▶ Work item
Lines containing the word "cookies": say how many there are in the listing, with only the number as the answer.
(Beginning of Source information)
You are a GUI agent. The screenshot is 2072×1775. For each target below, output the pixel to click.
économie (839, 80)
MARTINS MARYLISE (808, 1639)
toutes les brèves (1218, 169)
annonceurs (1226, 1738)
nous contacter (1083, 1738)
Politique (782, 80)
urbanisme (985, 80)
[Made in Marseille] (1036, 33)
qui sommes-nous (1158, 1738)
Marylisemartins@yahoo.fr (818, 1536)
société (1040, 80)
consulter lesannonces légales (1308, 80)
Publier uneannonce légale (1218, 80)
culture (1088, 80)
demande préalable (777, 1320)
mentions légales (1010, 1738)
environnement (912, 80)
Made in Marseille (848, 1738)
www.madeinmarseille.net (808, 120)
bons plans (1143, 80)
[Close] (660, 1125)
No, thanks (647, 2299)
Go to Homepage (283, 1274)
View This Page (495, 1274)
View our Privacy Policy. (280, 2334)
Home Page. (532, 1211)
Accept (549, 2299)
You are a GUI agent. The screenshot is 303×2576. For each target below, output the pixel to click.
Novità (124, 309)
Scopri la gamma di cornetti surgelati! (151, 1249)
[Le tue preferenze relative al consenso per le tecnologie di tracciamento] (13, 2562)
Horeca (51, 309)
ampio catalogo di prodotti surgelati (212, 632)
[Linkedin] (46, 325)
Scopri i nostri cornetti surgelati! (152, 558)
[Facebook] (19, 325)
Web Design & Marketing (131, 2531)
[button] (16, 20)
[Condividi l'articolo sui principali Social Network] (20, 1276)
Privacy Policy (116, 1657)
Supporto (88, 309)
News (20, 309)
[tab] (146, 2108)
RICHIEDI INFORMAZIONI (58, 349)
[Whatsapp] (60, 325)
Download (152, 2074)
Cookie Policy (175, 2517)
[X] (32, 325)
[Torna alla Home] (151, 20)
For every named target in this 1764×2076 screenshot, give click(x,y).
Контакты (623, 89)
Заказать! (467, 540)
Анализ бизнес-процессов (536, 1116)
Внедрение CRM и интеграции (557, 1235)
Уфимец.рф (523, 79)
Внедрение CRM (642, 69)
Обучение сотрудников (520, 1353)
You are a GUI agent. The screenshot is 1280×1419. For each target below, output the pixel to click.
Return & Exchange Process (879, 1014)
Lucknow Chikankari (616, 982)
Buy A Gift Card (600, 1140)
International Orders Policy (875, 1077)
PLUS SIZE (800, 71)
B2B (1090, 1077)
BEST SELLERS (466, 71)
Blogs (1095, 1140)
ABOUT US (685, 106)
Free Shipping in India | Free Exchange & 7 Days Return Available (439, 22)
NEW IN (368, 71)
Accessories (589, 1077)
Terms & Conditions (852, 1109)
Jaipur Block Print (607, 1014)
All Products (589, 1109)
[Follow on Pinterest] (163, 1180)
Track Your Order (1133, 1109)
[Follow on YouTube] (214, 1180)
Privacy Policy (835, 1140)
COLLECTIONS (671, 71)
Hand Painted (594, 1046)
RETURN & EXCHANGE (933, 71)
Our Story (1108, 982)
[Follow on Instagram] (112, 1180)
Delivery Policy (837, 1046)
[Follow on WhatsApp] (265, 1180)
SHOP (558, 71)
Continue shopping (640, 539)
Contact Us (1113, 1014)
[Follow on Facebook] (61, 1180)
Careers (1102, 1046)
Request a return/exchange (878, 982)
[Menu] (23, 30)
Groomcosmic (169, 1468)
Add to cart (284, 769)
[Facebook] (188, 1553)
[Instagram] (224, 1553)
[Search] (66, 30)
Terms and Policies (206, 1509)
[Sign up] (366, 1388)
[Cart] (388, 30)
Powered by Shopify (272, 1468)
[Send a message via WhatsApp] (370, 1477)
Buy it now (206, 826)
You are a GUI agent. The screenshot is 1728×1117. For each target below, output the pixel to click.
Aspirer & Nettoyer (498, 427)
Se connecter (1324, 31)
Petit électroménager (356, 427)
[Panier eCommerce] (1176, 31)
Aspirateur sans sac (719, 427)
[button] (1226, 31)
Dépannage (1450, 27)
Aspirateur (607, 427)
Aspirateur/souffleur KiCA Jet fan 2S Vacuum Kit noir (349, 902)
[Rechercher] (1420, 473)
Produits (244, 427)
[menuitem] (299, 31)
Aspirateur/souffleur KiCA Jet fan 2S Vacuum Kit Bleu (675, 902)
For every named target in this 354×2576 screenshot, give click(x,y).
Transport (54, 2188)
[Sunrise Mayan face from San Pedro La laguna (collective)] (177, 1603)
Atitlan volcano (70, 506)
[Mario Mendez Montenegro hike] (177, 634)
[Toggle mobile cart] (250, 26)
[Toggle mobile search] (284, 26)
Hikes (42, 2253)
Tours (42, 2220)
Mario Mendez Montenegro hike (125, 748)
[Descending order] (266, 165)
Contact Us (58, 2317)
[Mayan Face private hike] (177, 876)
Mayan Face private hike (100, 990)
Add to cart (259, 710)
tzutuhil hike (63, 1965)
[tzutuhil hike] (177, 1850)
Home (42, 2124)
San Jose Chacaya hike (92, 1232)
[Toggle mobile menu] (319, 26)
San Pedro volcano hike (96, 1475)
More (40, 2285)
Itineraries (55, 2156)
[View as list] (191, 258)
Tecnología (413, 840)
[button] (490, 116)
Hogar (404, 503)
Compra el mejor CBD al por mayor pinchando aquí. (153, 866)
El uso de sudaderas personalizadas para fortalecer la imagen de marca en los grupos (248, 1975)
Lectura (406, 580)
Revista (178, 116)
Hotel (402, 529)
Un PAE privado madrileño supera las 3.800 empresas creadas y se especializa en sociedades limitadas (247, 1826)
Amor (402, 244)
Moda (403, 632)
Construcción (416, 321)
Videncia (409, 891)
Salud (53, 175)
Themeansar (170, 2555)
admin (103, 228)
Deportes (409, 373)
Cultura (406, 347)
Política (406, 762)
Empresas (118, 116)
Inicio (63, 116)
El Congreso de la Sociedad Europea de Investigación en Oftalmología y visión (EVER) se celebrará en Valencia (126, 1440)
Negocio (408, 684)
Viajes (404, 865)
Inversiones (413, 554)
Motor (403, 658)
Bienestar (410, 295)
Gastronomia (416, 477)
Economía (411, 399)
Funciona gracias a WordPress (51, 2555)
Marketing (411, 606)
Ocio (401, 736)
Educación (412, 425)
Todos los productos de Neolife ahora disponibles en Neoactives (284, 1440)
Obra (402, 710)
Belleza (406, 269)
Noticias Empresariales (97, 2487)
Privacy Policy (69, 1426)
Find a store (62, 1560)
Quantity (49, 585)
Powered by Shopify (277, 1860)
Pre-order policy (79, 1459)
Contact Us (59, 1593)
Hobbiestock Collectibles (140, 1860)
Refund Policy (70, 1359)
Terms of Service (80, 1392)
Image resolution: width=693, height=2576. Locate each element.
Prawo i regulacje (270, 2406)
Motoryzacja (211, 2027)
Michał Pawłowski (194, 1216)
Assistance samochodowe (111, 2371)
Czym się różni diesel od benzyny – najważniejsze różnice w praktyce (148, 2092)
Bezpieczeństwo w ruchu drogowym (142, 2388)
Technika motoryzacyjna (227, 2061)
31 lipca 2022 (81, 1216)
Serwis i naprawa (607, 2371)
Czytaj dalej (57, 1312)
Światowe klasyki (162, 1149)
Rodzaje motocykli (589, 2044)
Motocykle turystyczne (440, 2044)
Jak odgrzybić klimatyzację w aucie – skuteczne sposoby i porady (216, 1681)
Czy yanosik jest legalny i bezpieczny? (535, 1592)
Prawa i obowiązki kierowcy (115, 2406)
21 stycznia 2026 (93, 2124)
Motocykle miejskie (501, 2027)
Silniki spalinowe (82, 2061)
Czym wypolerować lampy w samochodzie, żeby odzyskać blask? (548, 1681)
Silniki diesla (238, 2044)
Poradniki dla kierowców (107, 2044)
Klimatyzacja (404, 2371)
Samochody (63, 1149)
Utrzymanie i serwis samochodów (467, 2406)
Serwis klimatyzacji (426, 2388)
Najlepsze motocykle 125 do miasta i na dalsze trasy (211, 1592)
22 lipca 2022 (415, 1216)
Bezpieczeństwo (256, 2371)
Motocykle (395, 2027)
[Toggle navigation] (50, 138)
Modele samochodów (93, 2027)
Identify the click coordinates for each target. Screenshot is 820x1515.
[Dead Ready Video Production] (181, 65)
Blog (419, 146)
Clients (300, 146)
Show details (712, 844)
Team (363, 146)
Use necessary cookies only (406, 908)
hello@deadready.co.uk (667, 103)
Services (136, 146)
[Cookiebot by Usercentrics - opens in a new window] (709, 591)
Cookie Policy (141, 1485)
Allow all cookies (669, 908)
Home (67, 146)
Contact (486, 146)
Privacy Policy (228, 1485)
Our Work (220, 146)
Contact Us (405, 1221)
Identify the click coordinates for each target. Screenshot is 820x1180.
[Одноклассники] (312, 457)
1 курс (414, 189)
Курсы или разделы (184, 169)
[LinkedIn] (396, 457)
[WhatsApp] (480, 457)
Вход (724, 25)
(End of Source information)
▶ Answer for the task
2